SUPPLIED DATA below:

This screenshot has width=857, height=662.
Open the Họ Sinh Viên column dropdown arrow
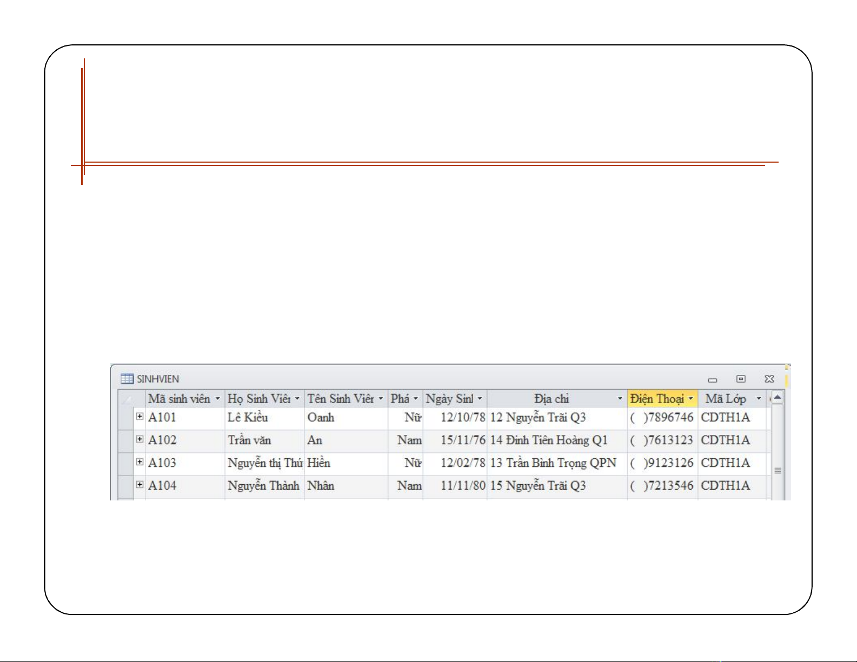tap(297, 399)
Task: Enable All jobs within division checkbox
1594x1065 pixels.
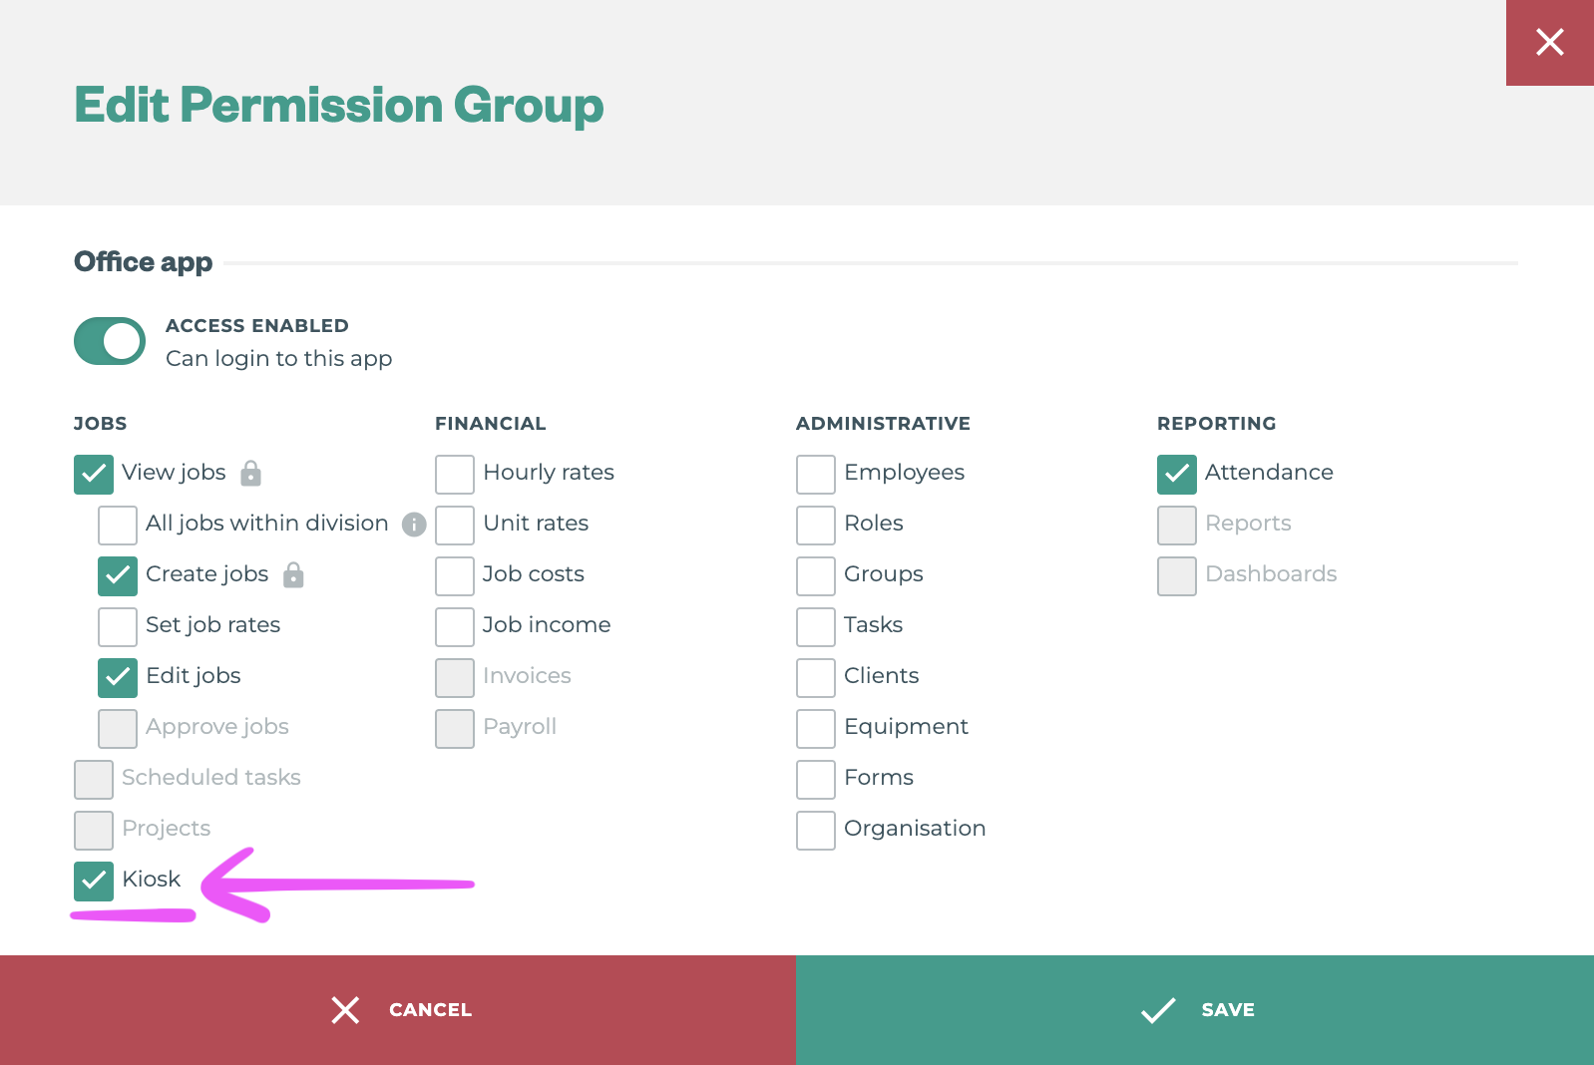Action: [118, 525]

End of SUPPLIED DATA.

• **TASK GOAL**
Output all of the data exactly. Skip the pictures.

• **TASK ANSWER**
This screenshot has width=857, height=662.
Open the Họ Sinh Viên column dropdown arrow
tap(297, 399)
Task: Enable All jobs within division checkbox
1594x1065 pixels.
Action: [118, 525]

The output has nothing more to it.